Excerpt from a dataset

====================

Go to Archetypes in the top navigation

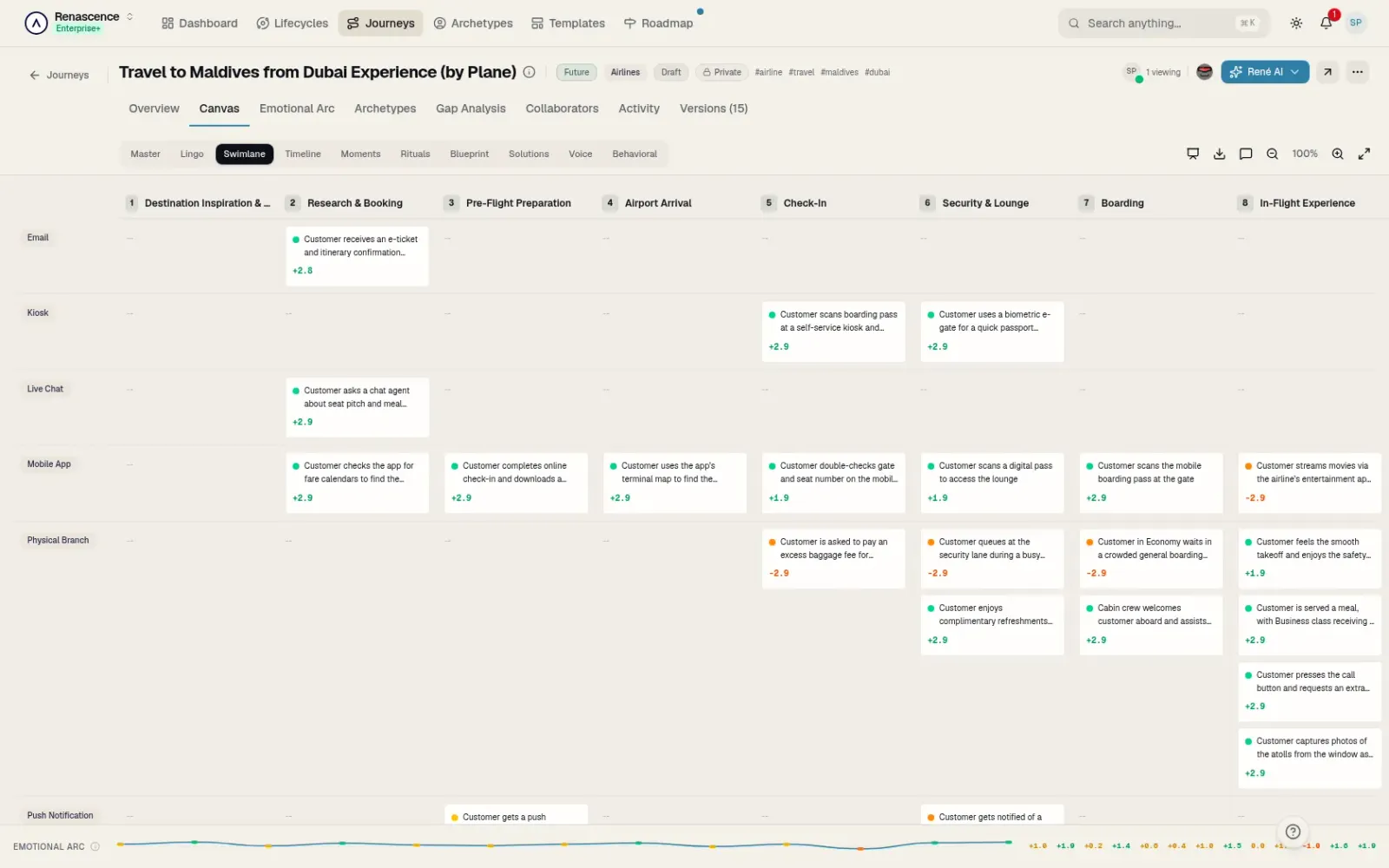473,23
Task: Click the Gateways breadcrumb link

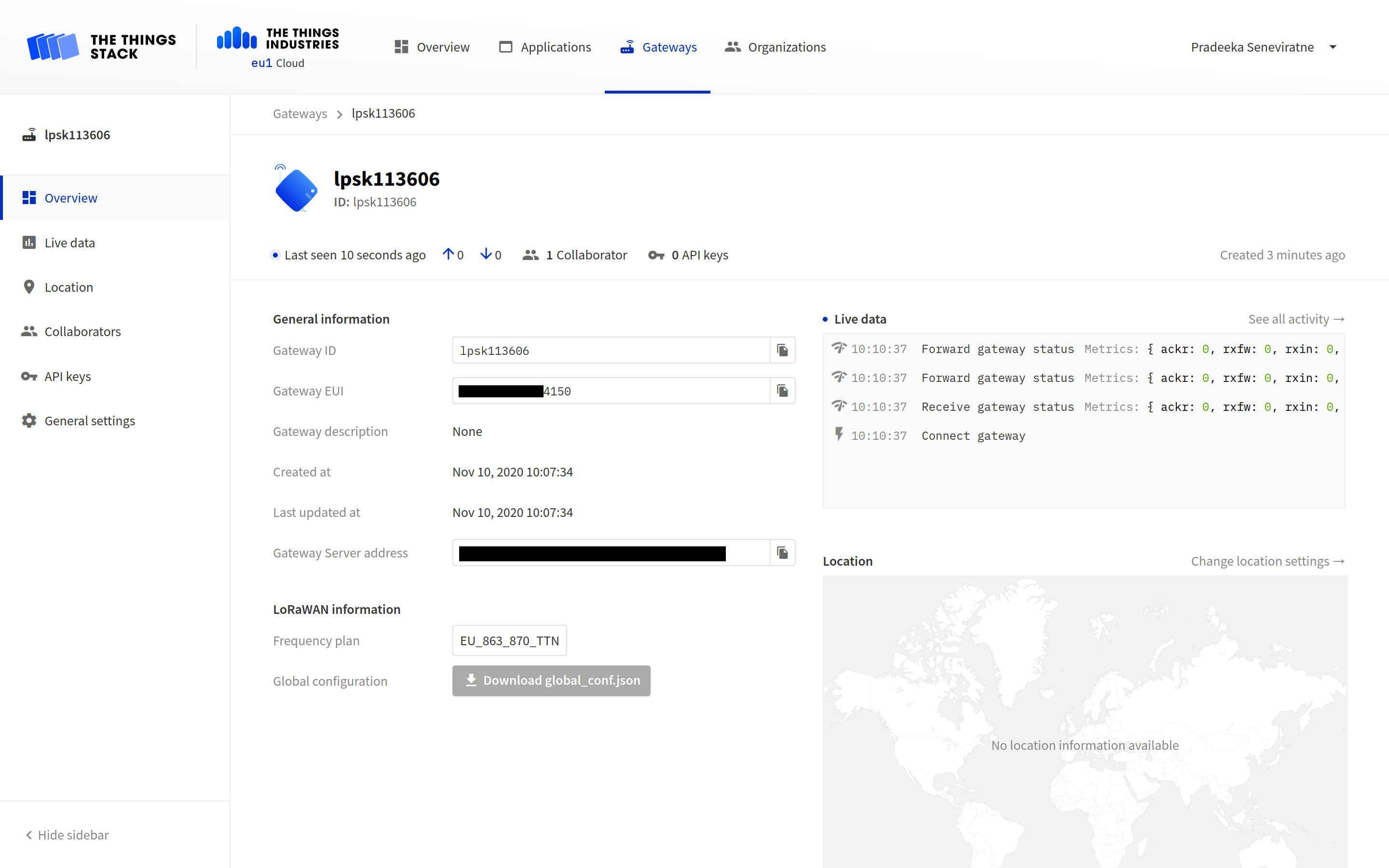Action: [x=300, y=114]
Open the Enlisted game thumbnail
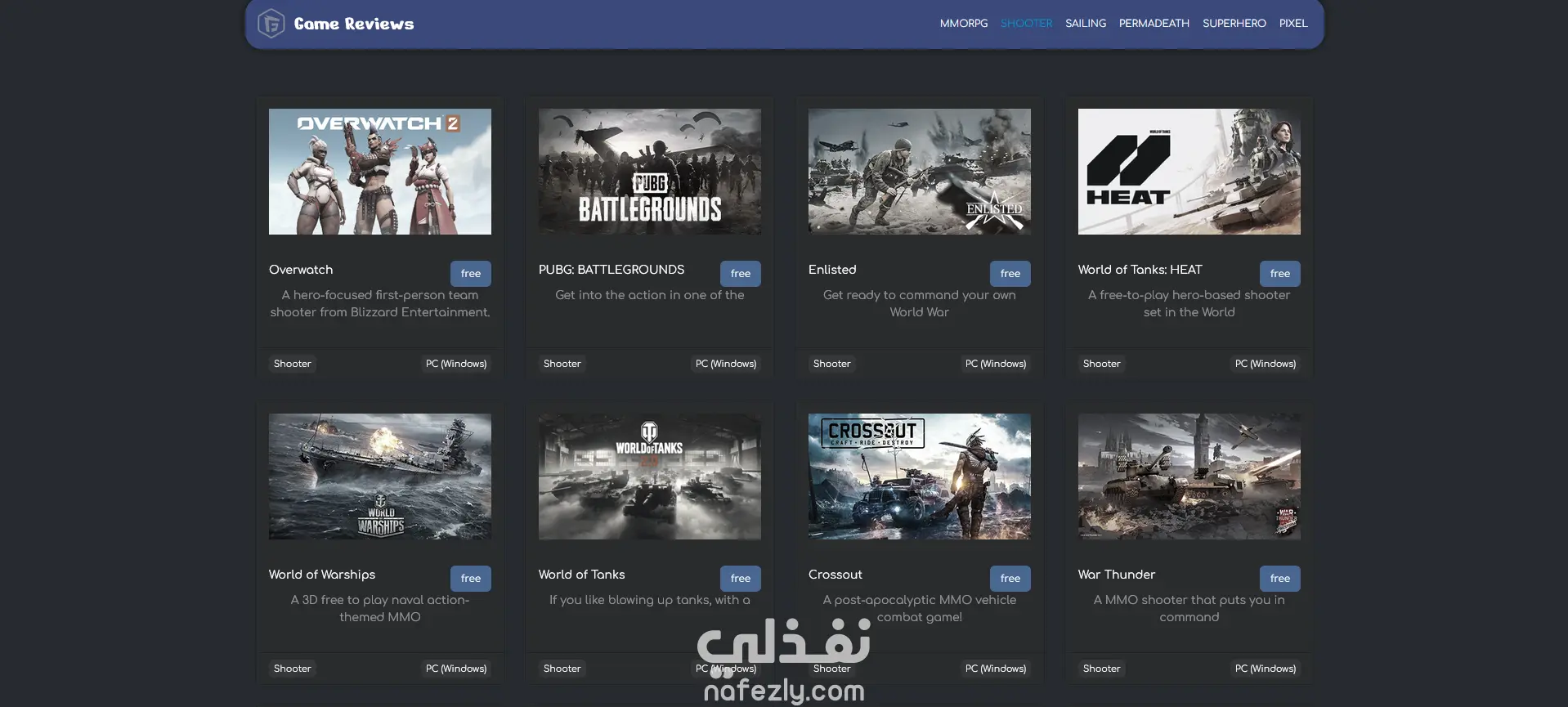 point(920,172)
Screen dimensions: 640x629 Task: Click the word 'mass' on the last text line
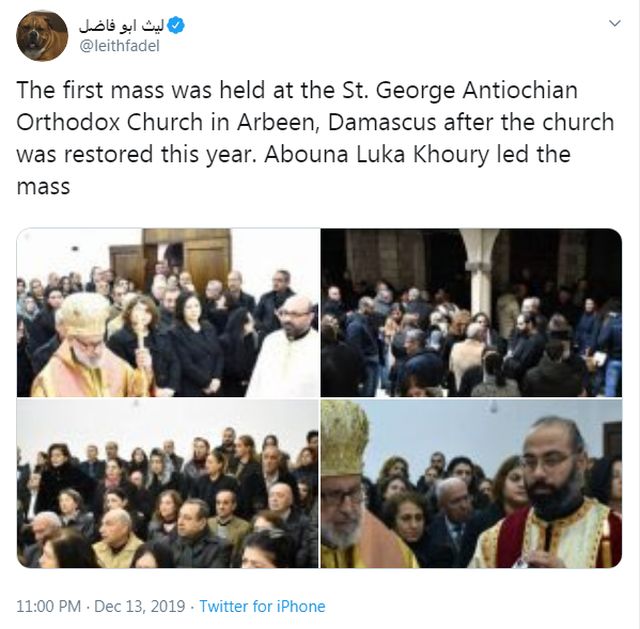click(x=43, y=187)
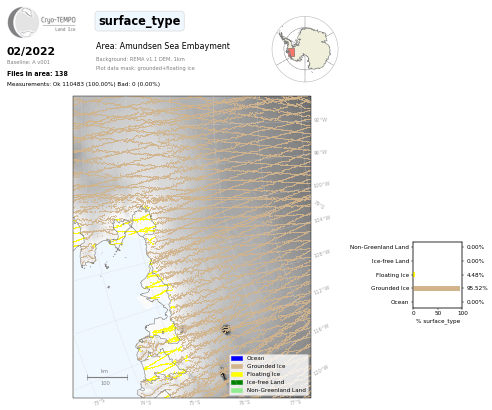492x410 pixels.
Task: Click the tan Grounded Ice legend swatch
Action: [x=237, y=366]
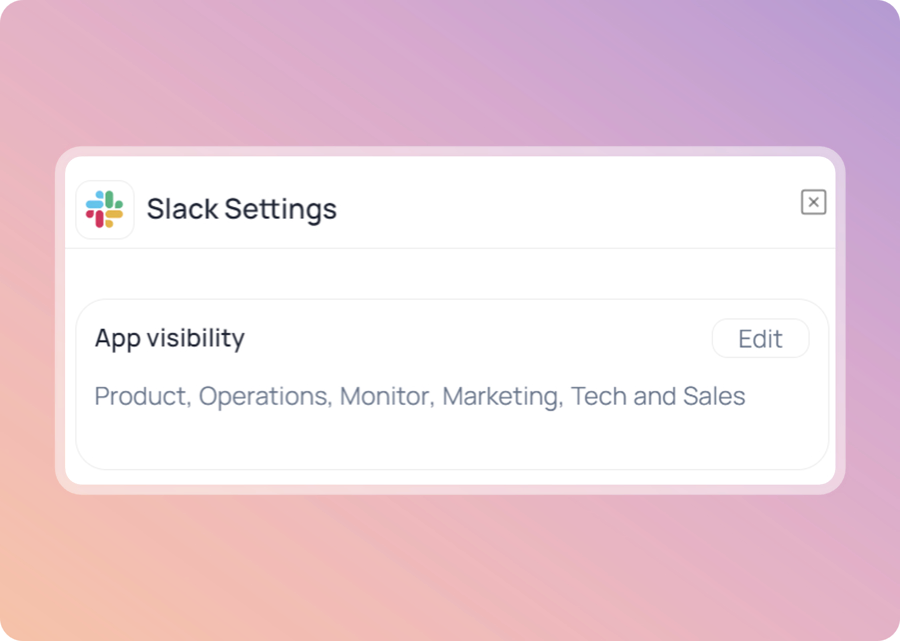Click the word "App" in the heading
This screenshot has width=900, height=641.
coord(118,338)
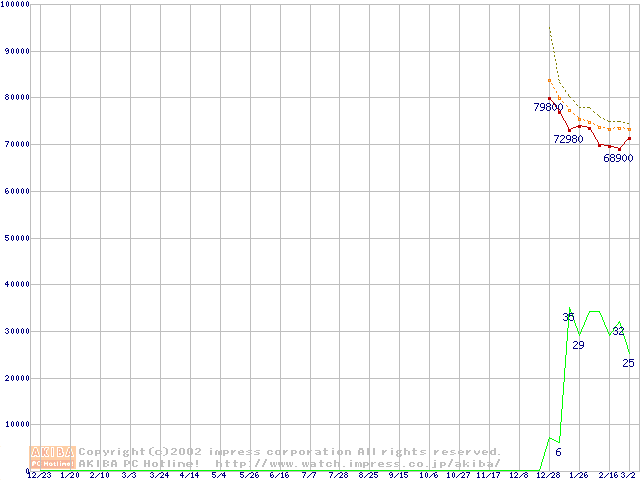Select the green line label 25
Image resolution: width=640 pixels, height=480 pixels.
[628, 363]
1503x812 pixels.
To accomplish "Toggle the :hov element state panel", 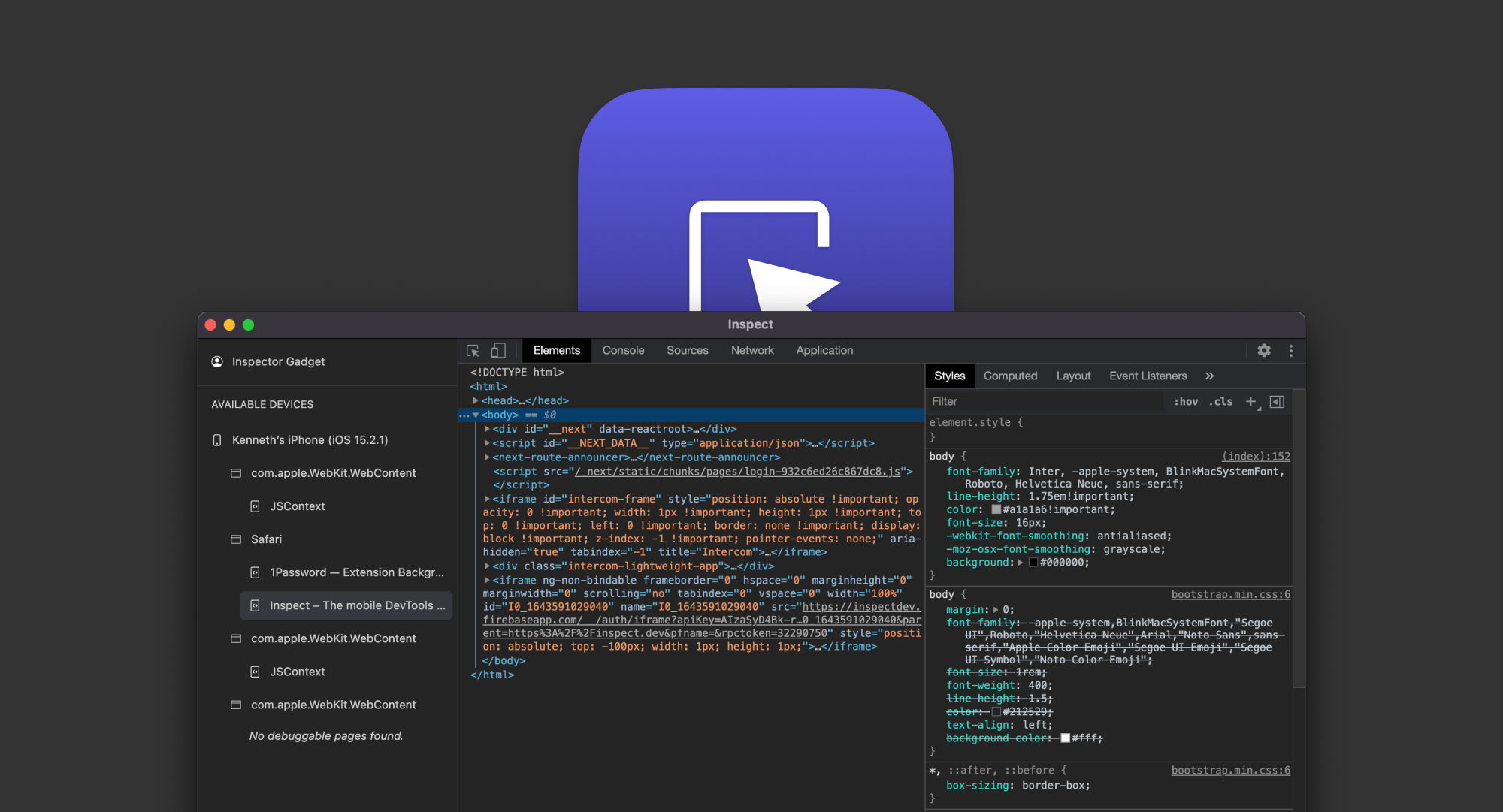I will click(x=1186, y=402).
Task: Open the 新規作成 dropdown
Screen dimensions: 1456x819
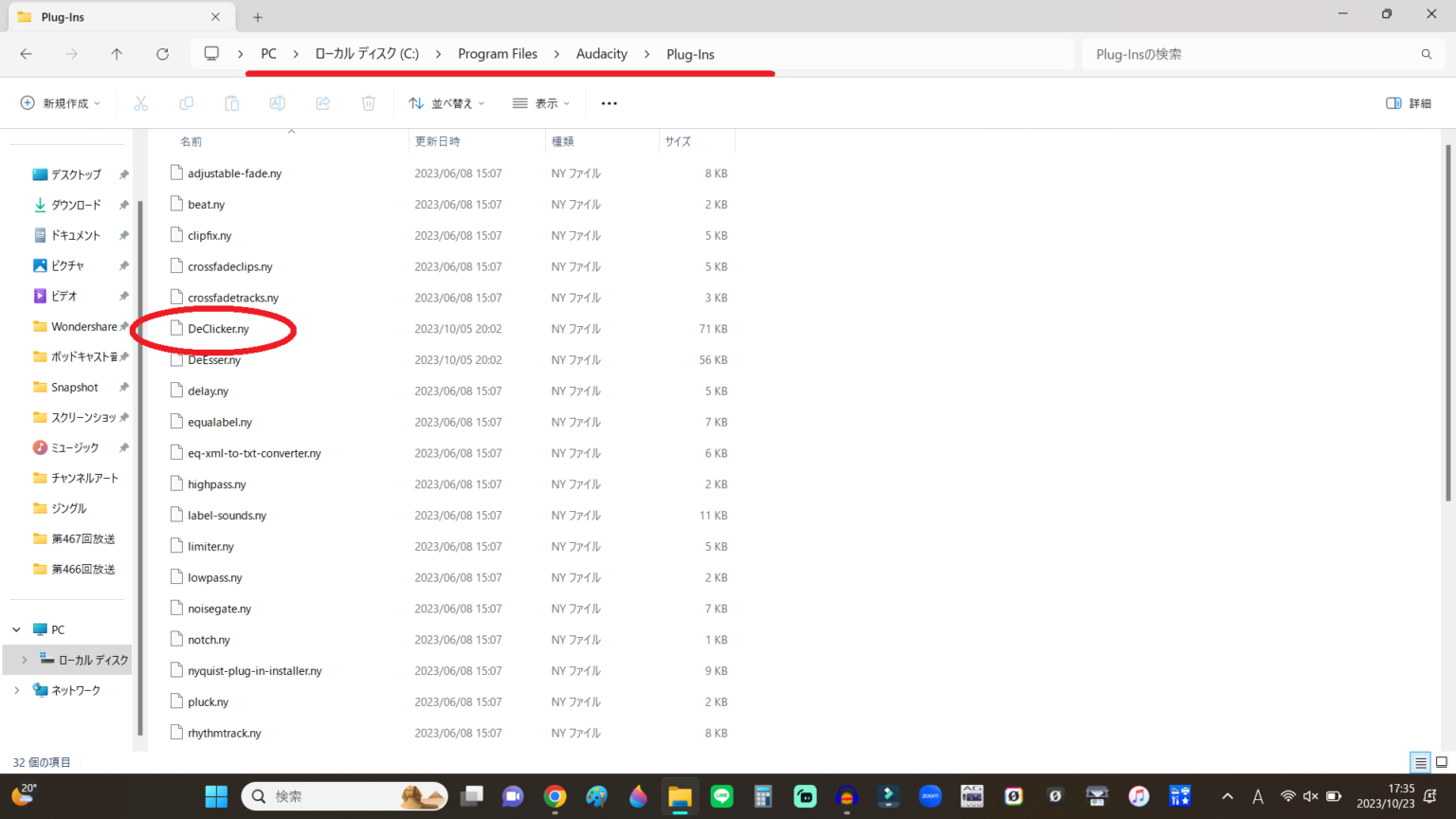Action: coord(61,103)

====================

▶ **What you should do**
Can you copy the lines of the data above, from the very start through the line containing "point(920,172)", both ends included, leaving out the pictures?

▶ **Full answer**
Go to Archetypes in the top navigation

473,23
Task: Click the Gateways breadcrumb link

Action: [x=300, y=114]
Open the Enlisted game thumbnail
 point(920,172)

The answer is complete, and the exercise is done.